PointCNN – A simple and general framework for feature learning from point cloud

andreyk · on Jan 29, 2018

Link to Arxiv: https://arxiv.org/abs/1801.07791

Pretty exciting, the problem of learning with Point Cloud data is still very open and this beats the prior best work on it (PointNet++). Seems they treat point clouds as quasi graphs based on point closeness. Promising, but it requires nearest neighbor search which seems like it'd be expensive.

0xfaded · on Jan 30, 2018

I’ve been working to get orb_slam to run on the raspberry pi in real-time. One of the most interesting parts, to me, is the bag of words approach to feature matching. It’s shockingly reliable for such a simple method.

It’s used for initialization when no world model is available, a backup for when the motion model fails to track a new frame, for relocalization and loop closing.

Orb_slam wouldn’t work without it, and all it is is a kmeans tree for classifying nearest neighbors.

When I was starting out, I was looking for a SLAM system, not just visual odometry, that could realistically be sped up for the pi. The winning factor for orb_slam was that it used sparse simple feature points that could be cheaply classified.

After spending almost a year working on this, I have the system running at 10fps on the kitti benchmark, which are sequences of larger images also recorded at 10fps. VGA images can run up to 20fps depending on various trade offs.

My present opinion is that orb features are great for mapping, but not robust enough for reliable visual odometry.

It wouldn’t be so much of an issue to generate a local point cloud on the pi, but processing the cloud in real time is out of the question. If someone works out how to reliably and cheaply classify point cloud features it would be a game changer.

billconan · on Jan 30, 2018

why can this model handle permutation? whereas pointnet, the paper pointcnn based on, used a permutation invariant function?

jimfleming · on Jan 30, 2018

If I'm understanding correctly (I haven't read it in depth yet):

Points are processed as local clusters. Each cluster of points is ordered according to a transformation matrix X. This produces a "canonical" ordering so the processing of points in these local clusters do not need to be invariant to the order since the order now has consistency and meaning.

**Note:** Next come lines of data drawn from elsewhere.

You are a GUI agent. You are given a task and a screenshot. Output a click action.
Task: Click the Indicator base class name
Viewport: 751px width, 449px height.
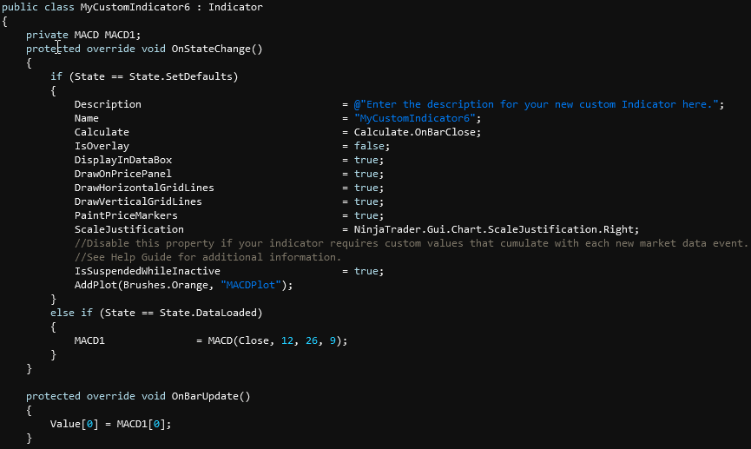(235, 7)
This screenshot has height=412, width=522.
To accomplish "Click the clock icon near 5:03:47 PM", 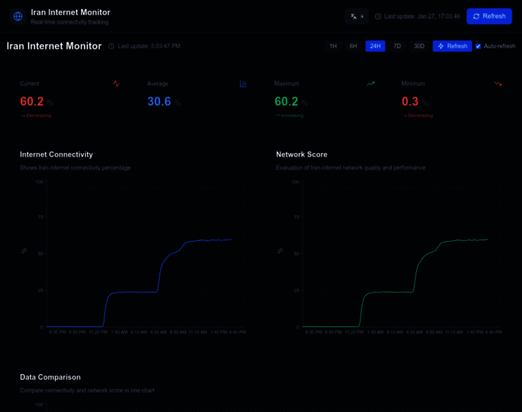I will pyautogui.click(x=111, y=47).
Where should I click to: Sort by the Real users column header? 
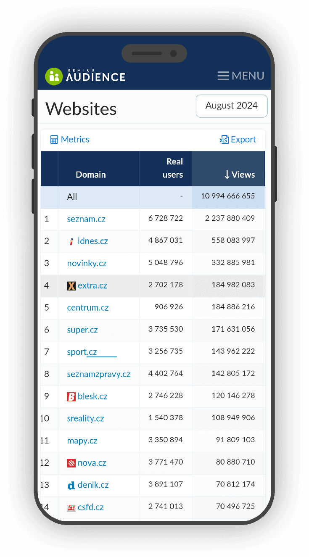(x=174, y=168)
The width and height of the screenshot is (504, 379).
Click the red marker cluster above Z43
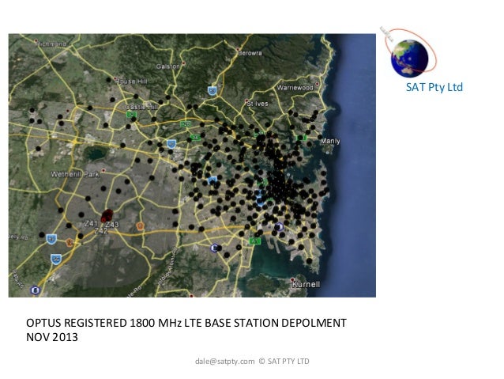[x=108, y=215]
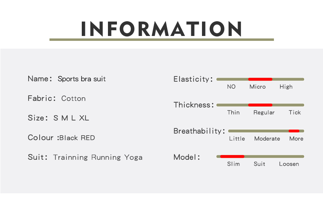Click the Sports bra suit name text
This screenshot has height=197, width=323.
pyautogui.click(x=82, y=79)

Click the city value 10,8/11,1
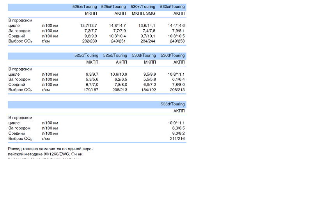point(176,74)
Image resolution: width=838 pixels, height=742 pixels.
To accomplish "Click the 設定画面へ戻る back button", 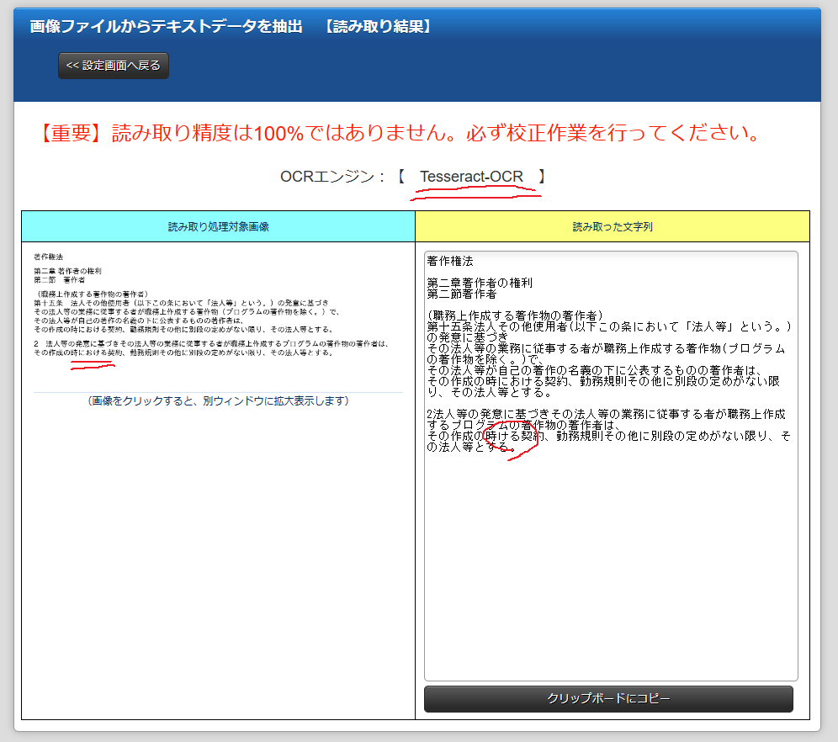I will click(x=114, y=66).
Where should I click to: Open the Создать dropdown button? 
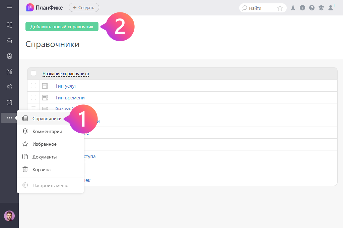pos(84,7)
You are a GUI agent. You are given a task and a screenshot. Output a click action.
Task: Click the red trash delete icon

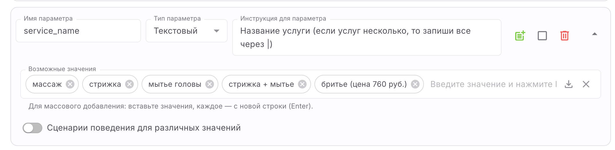[564, 36]
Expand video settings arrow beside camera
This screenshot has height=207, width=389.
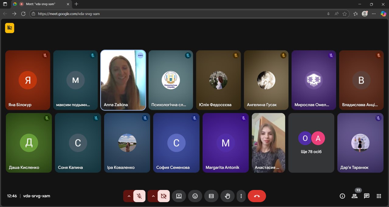click(x=153, y=196)
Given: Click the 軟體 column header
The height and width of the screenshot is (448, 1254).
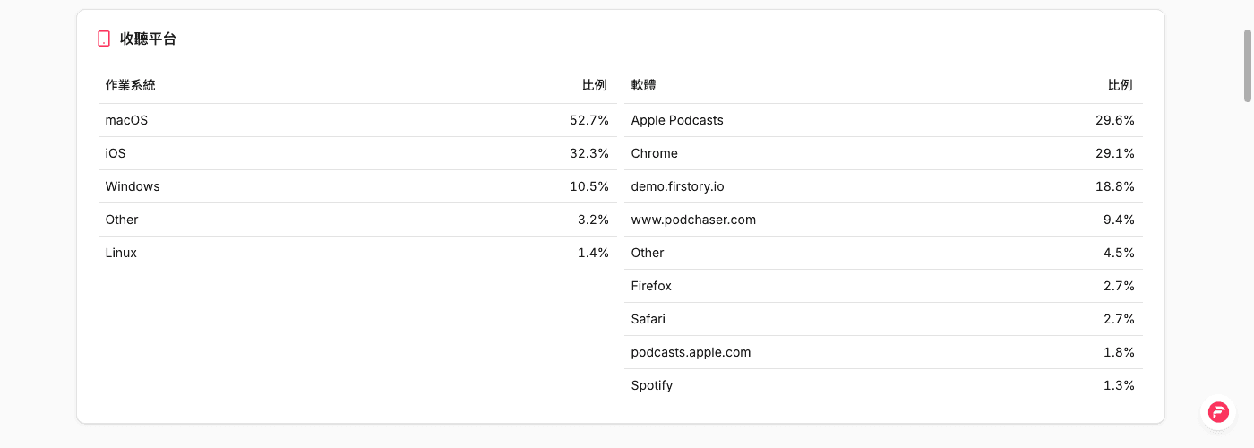Looking at the screenshot, I should point(643,85).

It's kind of like placing each point into a regular grid like an image before running the convolution. The trick is which points to put in which grid cell which is determined by the transformation matrix X. This takes advantage of locality which PointNet does not, if I recall correctly. By acting locally and stacking many layers of these you can produce a hierarchy of more and more abstract clusters of points, each with an inherent relationship to nearby clusters of points. In addition, the transformation matrix also appears to act as an attention over the points in the cluster.